Crash victim's phones being 'answered'
8.05am: Relatives of MH17 victims have tried calling the deceased’s mobile phone numbers, only to hear “eastern European voices” from the other side of the line, according to a report by the Australia-based Yahoo7 news.
“The relatives quickly called the phone companies to shut down the mobile phone accounts...who agreed to waive the death certificate usually required to shut down an account,” the report says, quoting the Dutch newspaper De Telegraaf.
The Yahoo7 report also quotes USA Today saying that international investigators have found that the passenger’s luggage have been opened and rifled through.
M'sia not giving up
7am: Transport Minister Liow Tiong Lai urges for the search for human remains at the MH17 crash site to continue to find the passengers and crew who are still unaccounted for.

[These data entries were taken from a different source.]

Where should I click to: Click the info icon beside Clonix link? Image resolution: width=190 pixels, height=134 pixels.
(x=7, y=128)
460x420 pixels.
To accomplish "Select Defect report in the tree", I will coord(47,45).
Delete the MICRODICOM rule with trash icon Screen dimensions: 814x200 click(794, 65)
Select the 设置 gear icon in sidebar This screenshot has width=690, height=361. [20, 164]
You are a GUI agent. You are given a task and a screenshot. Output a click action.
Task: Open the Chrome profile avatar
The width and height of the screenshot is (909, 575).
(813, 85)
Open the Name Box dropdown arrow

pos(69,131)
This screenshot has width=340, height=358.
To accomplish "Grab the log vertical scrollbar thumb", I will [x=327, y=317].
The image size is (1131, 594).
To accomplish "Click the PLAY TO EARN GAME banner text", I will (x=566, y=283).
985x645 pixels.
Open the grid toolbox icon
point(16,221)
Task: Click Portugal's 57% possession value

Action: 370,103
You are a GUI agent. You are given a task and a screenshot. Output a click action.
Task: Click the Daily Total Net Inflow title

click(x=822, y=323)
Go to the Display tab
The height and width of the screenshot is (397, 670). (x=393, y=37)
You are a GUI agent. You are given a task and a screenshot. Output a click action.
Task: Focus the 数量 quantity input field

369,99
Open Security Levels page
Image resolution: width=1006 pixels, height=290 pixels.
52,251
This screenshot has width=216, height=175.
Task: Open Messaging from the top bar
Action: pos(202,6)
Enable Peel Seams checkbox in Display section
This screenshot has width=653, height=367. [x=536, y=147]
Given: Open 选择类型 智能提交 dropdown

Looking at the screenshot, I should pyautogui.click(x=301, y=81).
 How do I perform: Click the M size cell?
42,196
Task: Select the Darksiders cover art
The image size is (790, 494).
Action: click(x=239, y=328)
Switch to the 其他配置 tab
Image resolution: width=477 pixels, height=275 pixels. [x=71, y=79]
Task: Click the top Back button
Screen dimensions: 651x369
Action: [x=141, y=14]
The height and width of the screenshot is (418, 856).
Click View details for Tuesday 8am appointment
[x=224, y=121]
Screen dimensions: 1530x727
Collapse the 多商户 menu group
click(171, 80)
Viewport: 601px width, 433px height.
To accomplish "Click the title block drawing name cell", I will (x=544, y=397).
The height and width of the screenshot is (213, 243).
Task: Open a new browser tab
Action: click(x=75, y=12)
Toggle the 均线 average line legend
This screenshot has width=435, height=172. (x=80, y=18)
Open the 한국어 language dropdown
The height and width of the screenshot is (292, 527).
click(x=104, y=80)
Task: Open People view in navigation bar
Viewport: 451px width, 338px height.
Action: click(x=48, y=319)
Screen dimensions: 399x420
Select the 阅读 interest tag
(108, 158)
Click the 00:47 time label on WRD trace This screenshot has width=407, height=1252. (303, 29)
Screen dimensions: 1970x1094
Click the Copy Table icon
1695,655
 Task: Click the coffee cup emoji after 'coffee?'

"We urge the search to continue for those who are still missing and pledge to exhaust all efforts to recover all human remains. The Malaysian government and Malaysia Airlines (MAS) will continue to dedicate all available resources towards that effort,” he said in a statement last night.
He added that Malaysia is determined to find the truth behind the incident in order to prevent future shootings and bring those responsible to justice.